-- Extracted data follows --

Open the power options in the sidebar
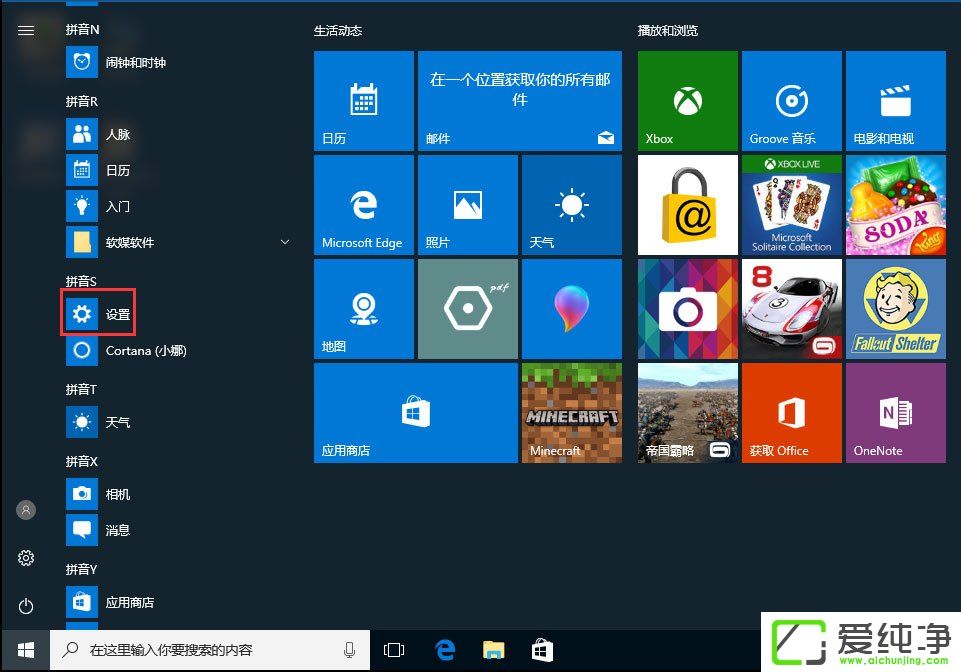This screenshot has width=961, height=672. 26,606
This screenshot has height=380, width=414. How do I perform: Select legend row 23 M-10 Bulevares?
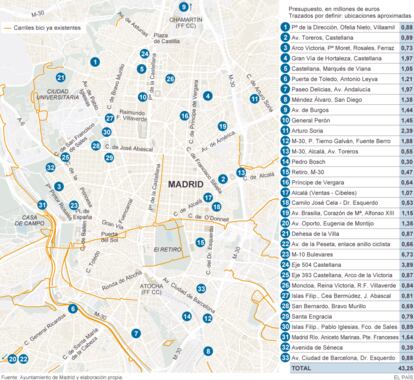(347, 254)
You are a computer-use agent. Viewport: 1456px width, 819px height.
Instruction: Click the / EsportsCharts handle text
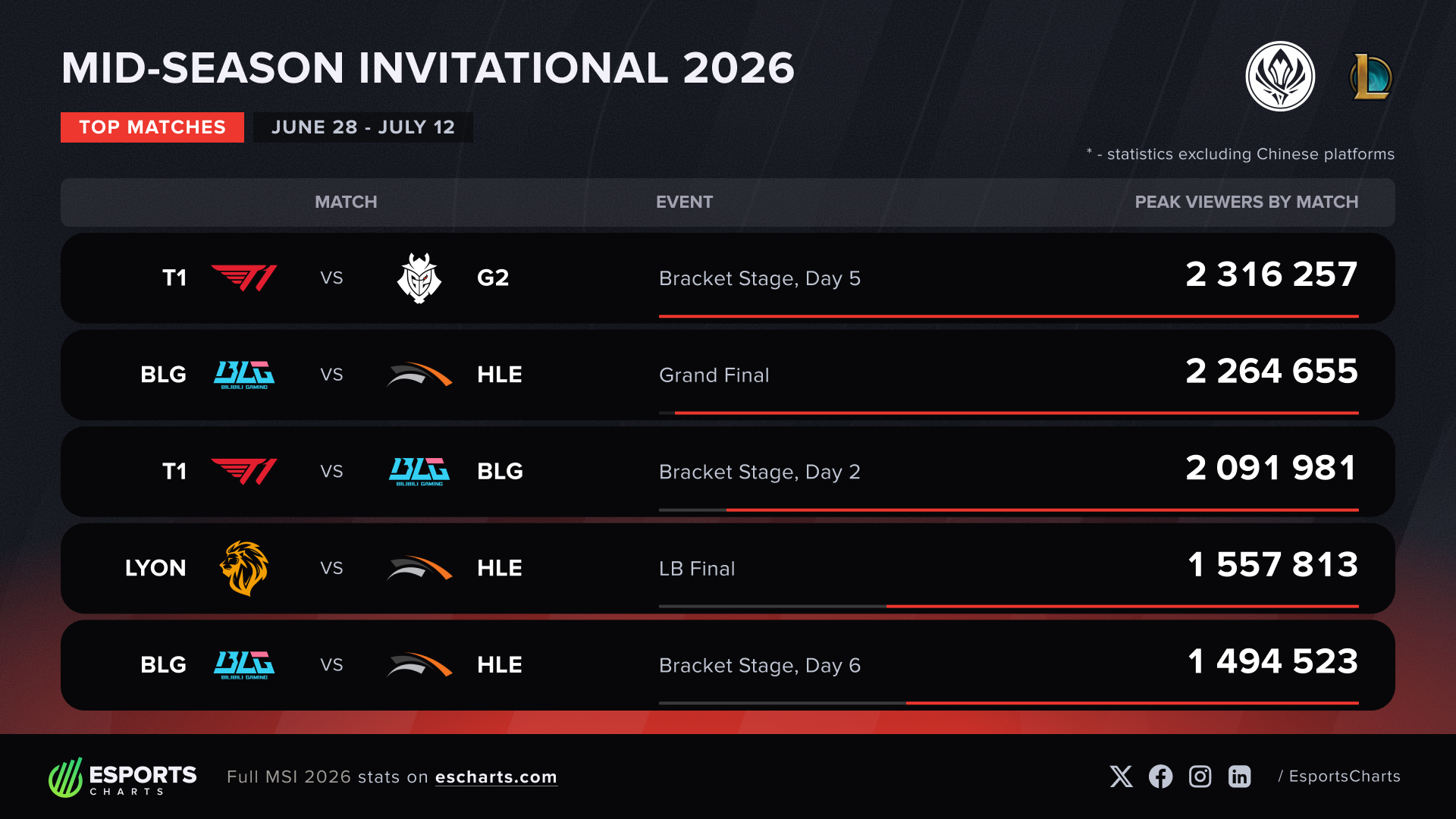click(1339, 777)
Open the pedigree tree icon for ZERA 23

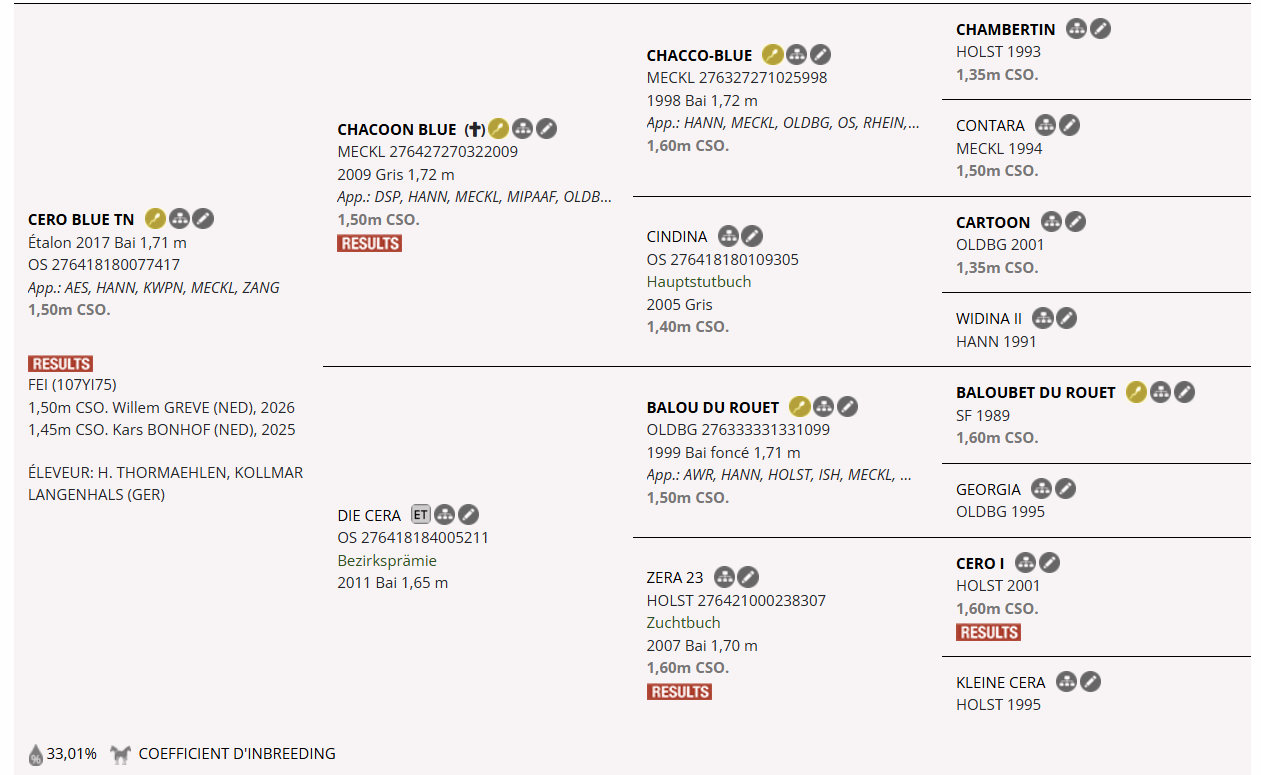tap(724, 577)
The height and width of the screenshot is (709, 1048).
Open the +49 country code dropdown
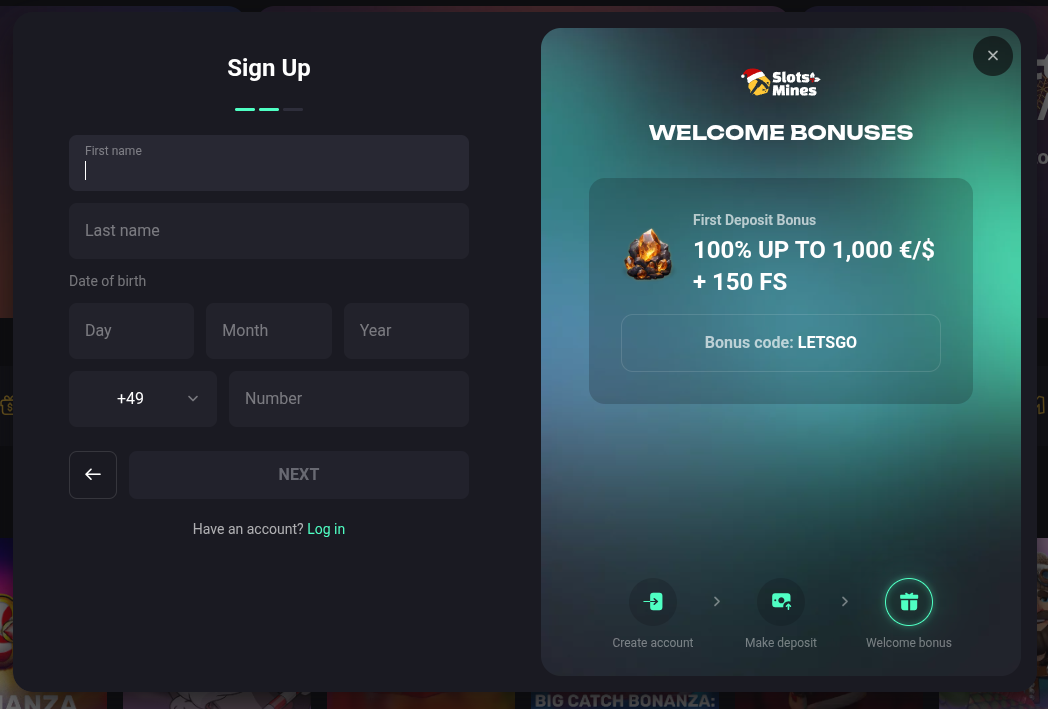pos(143,399)
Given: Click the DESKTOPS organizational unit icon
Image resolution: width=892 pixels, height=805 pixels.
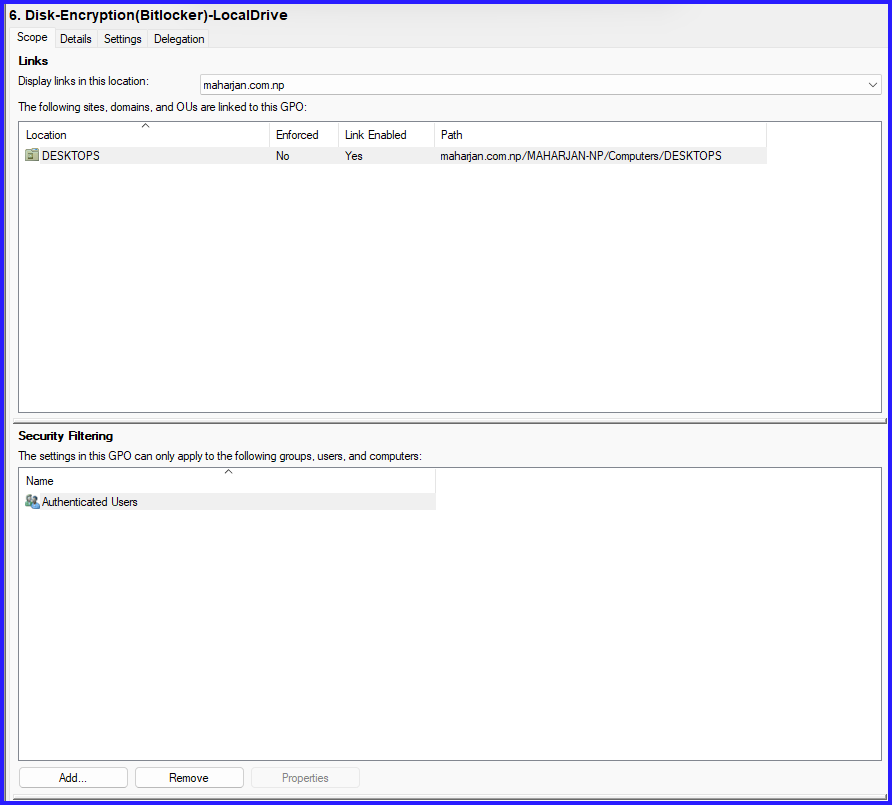Looking at the screenshot, I should [32, 156].
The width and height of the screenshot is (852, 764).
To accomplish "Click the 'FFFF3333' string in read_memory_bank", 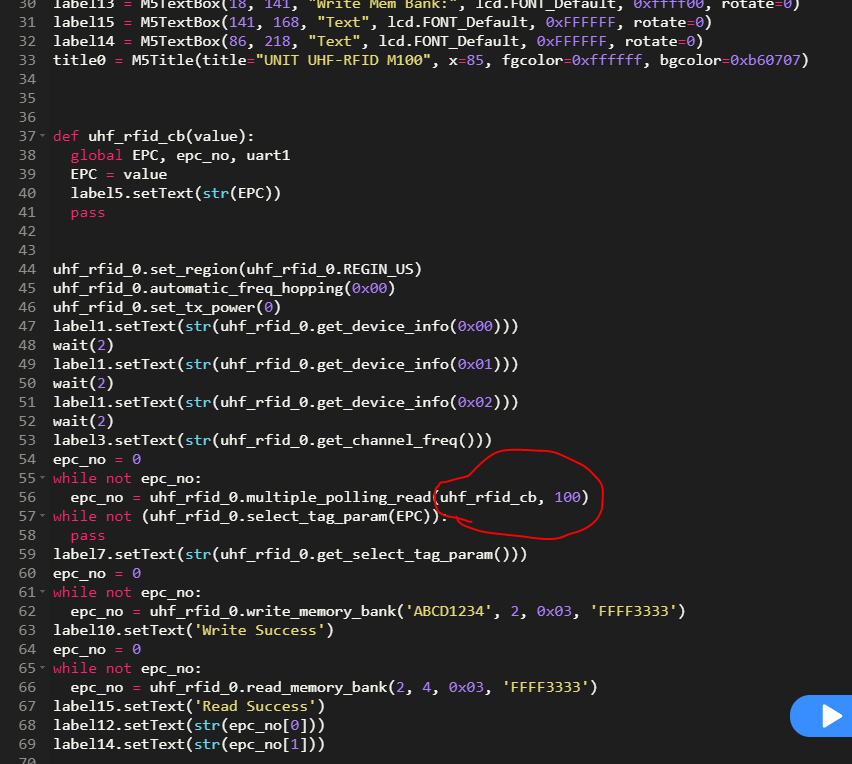I will click(x=550, y=687).
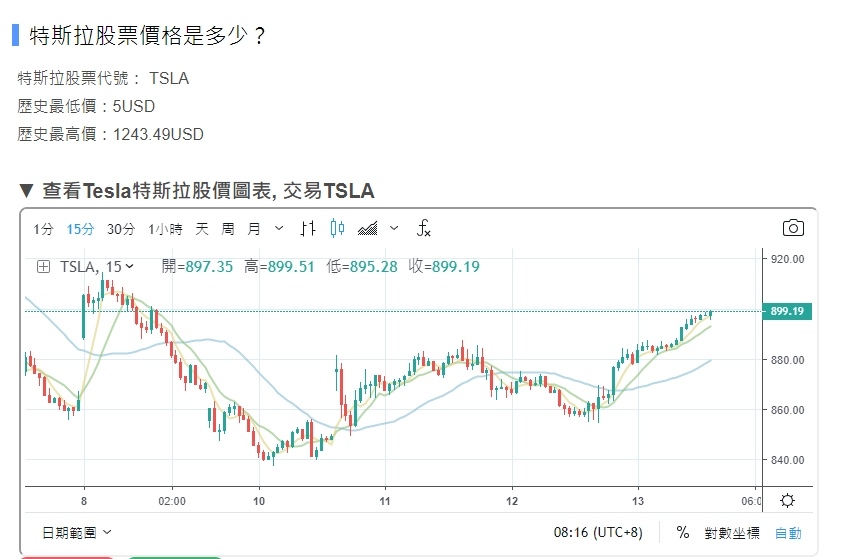Screen dimensions: 846x559
Task: Click the 查看Tesla特斯拉股價圖表 heading
Action: point(208,190)
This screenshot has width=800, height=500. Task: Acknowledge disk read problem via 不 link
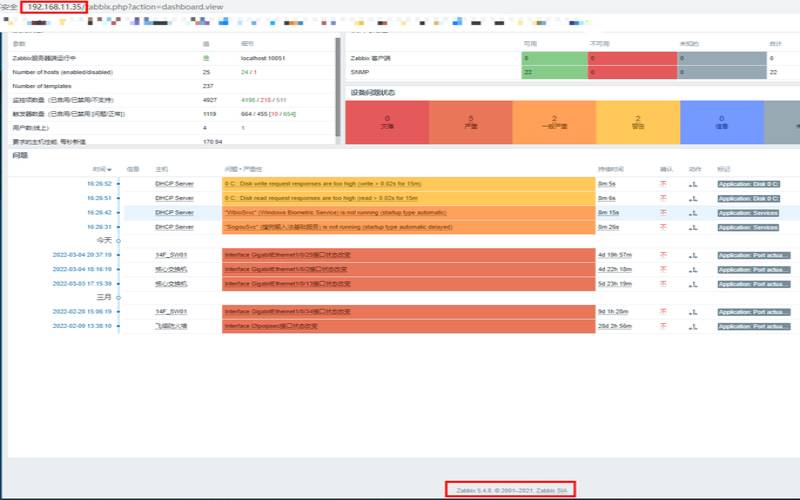click(662, 198)
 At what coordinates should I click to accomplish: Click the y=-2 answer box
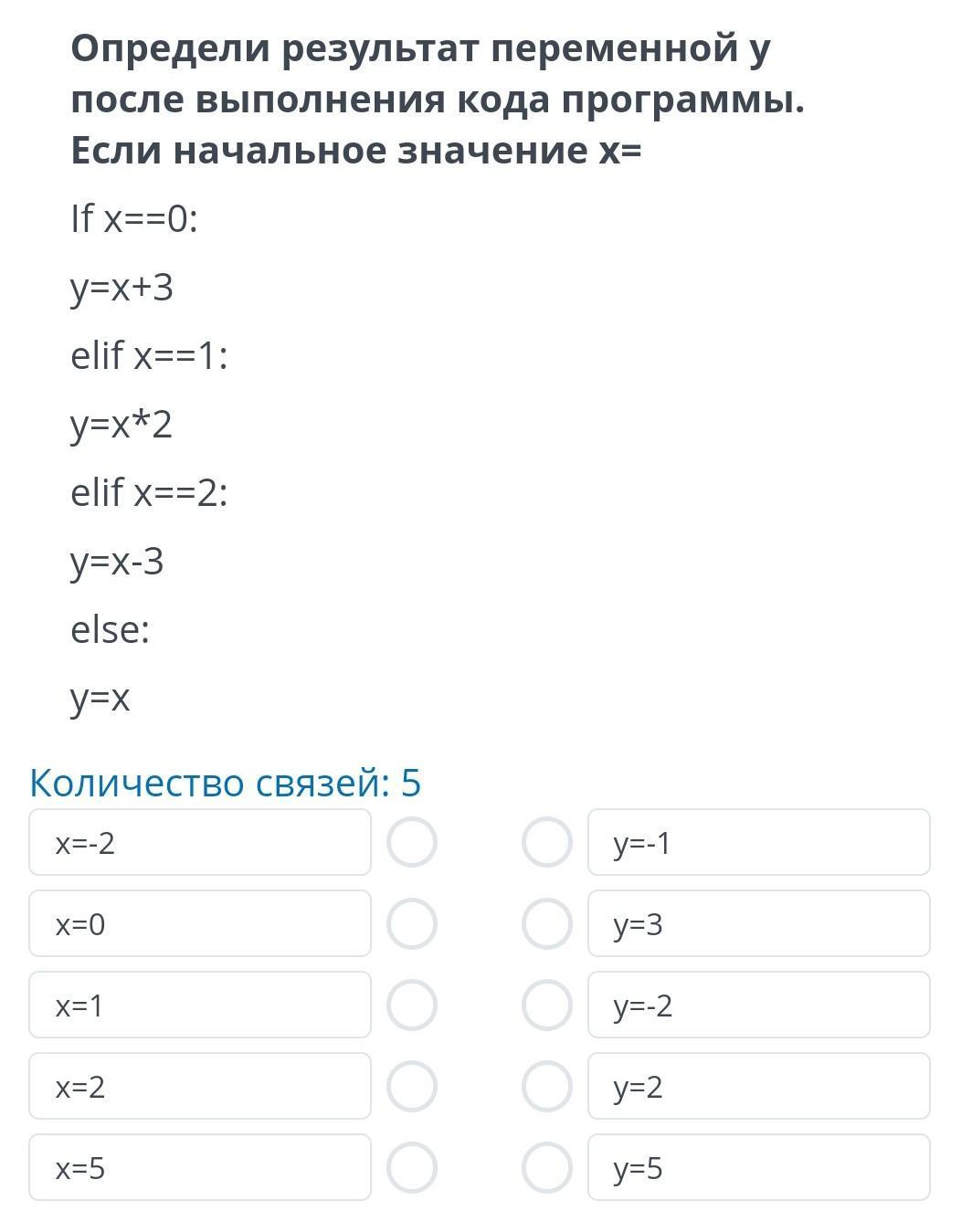tap(758, 1005)
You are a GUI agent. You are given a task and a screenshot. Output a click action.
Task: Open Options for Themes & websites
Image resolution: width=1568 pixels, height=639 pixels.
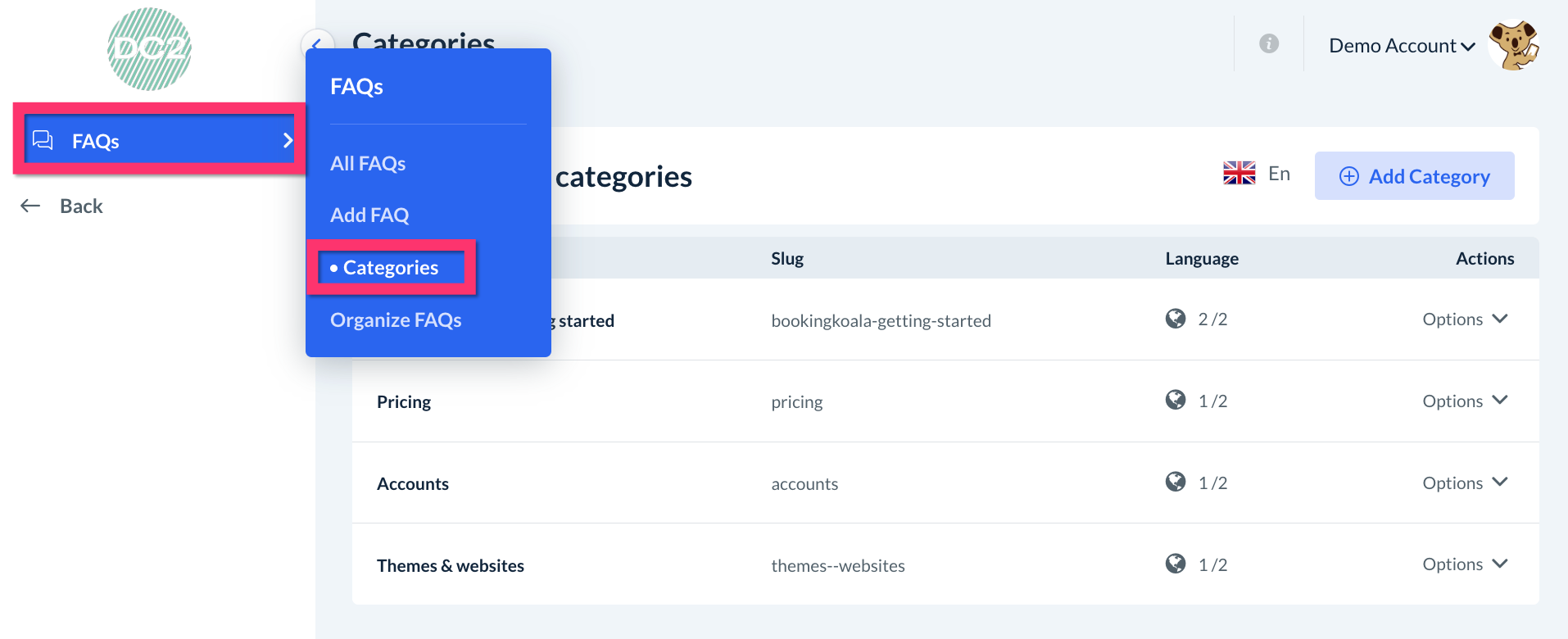click(x=1464, y=564)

-- Extracted data concluded --

■ **What to work on**
In the entries above, find each line containing the string "agent" and copy it.

■ **Final answer**
You are a computer-use agent. Viewport: 1456px width, 819px height.
You are a GUI agent. You are given a task and a screenshot. Output a click action.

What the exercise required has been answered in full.